- [PAGE EXCERPT]:
If you wish to try out the DrawGraphics package at my web site below, then
it provides one method to make a nice plot of your surface.

Needs["DrawGraphics`DrawingMaster`"]

pos[m_] = (m + x - 1)/(x + y - 1)

The undefined line is given by...

Solve[x + y - 1 == 0, y]
{{y -> 1 - x}}

The strategy is to break the surface into two halves, divided by the
diagonal line. The only problem is that Mathematica does not allow you to
use a variable range iterator in plot statements (as you can in Integrate).
But you can achieve the same effect  by reparametrizing the surface,
replacing y by w, such that w has a fixed range iterator. This is done with
the DrawGraphics routine IteratorSubstitution. Here I obtain expressions for
both y and the surface height in terms of x and w. The new expressions and
the fixed range iterator are returned.

IteratorSubstitution[{y, pos[m]}, {y, 0, 1 - x}, w]
{{w - w*x, (-1 + m + x)/(-1 + w + x - w*x)}, {w, 0, 1}}

For the second half of the surface we use...

IteratorSubstitution[{y, pos[m]}, {y, 1 - x, 1}, w]
{{1 + (-1 + w)*x, (-1 + m + x)/(w*x)}, {w, 0, 1}}

Define the two new functions (or we could have pasted the expressions
directly into the plot statement).

- [ENTRIES SHOWN]:
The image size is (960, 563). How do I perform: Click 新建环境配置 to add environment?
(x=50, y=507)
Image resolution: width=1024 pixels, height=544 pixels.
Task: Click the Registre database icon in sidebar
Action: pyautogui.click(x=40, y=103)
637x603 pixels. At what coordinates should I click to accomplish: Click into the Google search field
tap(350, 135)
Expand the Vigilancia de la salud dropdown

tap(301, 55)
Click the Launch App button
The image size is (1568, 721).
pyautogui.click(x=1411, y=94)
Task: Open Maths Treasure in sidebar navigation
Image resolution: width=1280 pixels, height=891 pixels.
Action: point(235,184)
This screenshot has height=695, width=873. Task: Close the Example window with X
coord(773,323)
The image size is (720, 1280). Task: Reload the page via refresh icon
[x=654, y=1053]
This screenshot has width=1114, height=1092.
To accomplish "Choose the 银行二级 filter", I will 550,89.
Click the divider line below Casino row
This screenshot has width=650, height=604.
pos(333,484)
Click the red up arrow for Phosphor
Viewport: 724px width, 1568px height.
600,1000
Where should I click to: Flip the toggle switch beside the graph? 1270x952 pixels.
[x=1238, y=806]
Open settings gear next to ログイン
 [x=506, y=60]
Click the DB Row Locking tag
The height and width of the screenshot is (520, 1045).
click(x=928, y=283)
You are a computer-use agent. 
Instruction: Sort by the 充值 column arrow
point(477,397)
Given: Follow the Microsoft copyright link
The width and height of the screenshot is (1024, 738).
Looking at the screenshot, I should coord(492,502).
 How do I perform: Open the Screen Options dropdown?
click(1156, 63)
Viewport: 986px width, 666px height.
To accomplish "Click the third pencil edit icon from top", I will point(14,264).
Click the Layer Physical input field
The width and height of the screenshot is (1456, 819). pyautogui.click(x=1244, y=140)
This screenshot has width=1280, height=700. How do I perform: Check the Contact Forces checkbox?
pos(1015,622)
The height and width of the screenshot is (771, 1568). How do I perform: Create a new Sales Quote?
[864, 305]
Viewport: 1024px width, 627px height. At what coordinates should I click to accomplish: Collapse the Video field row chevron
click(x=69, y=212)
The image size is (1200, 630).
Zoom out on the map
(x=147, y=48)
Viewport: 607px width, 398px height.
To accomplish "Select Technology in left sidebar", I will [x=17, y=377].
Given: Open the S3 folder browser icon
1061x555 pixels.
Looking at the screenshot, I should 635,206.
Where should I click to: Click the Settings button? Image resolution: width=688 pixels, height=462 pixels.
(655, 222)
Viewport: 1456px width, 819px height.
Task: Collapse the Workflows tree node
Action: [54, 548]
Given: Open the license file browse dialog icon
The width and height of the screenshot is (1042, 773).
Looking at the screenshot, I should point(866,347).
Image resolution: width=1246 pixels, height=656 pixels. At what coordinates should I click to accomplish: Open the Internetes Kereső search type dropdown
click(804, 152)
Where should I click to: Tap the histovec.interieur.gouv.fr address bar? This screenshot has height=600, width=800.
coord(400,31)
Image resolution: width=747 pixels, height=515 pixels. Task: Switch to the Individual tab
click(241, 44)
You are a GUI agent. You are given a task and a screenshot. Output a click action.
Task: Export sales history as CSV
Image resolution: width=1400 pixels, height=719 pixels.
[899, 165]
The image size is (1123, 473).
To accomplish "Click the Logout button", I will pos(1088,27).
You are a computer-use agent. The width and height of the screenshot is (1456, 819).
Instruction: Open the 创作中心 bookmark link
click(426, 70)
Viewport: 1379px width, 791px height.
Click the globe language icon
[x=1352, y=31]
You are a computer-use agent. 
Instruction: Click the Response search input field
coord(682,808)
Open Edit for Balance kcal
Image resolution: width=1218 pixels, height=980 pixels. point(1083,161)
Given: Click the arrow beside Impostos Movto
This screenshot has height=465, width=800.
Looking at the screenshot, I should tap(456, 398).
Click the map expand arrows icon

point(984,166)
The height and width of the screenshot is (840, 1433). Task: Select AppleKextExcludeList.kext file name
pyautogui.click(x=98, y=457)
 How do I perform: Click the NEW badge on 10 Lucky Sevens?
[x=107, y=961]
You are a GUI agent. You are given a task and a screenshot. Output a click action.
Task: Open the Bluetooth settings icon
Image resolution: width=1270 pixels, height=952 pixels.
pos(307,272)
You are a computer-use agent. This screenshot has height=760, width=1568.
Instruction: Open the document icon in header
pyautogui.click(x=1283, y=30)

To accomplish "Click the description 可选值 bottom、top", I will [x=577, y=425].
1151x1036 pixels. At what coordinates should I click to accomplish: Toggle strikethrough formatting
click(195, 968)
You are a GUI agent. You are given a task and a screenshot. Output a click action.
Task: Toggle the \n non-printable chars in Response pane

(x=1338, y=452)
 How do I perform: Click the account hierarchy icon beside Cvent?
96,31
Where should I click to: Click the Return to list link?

- [WORK INSTRUCTIONS]:
A – Retype the DrawGraphics excerpt word for word, starting with "But you can" and going on through "surface we use...".
B – Write what comes next in the DrawGraphics excerpt, picking up after its last sentence.
The material after the DrawGraphics excerpt is separate from it.

- [ANSWER SET]:
A –
But you can achieve the same effect  by reparametrizing the surface,
replacing y by w, such that w has a fixed range iterator. This is done with
the DrawGraphics routine IteratorSubstitution. Here I obtain expressions for
both y and the surface height in terms of x and w. The new expressions and
the fixed range iterator are returned.

IteratorSubstitution[{y, pos[m]}, {y, 0, 1 - x}, w]
{{w - w*x, (-1 + m + x)/(-1 + w + x - w*x)}, {w, 0, 1}}

For the second half of the surface we use...

B –
pos2[m_] := (-1 + m + x)/(-1 + w + x - w*x)
pos3[m_] := (-1 + m + x)/(w*x)

Now we can draw the surface...

plot1 =
Draw3DItems[
{SurfaceColor[LightSteelBlue],
EdgeForm[ColorMix[LightSteelBlue, Black][0.3]],
Draw3D[pos2[0.5], {x, 0, 0.9999}, {w, 0, 0.9999}] /.
DrawingTransform3D[#1 &, #2 - #2 #1 &, #3 &],

SurfaceColor[LightCoral], EdgeForm[ColorMix[LightCoral,
Black][0.3]],
Draw3D[pos3[0.5], {x, 0.0001, 1}, {w, 0.0001, 1}] /.
DrawingTransform3D[#1 &, 1 + (#2 - 1)#1 &, #3 &]},

NeutralLighting[0.3, 0.5, 0.1],
BoxRatios -> {1, 1, 1},
PlotRange -> {-5, 5},
BoxStyle -> Gray,
Background -> Linen,
ViewPoint -> {2.371, -1.754, 1.659},
ImageSize -> 450];

We had to slightly shade the range of x and w to avoid the undefined line. I
used a number of other DrawGraphics tricks here. I colored the first surface
as LightSteelBlue and the second surface as LightCoral. I used an EdgeForm
that was only a little darker than the surface colors so as to obtain a
subdued "mesh". I used NeutralLighting so that the colors would not be
overwhelmed by the usual Mathematica lighting.

Since the surface was drawn above the xw plane, we need to transform the
images to the xy plane. That is why I calculated the expression for y as
well as the height in IteratorSubstitution. I then used DrawingTransform3D
to transform the images from the xw plane to the xy plane. It takes pure
functions to compute x,y and z. #1 is the old x, #2 is the old w, and #3 is
the old z.

You can then obtain a nice view of this by spinning it around. Use the arrow
keys to advance one frame at a time.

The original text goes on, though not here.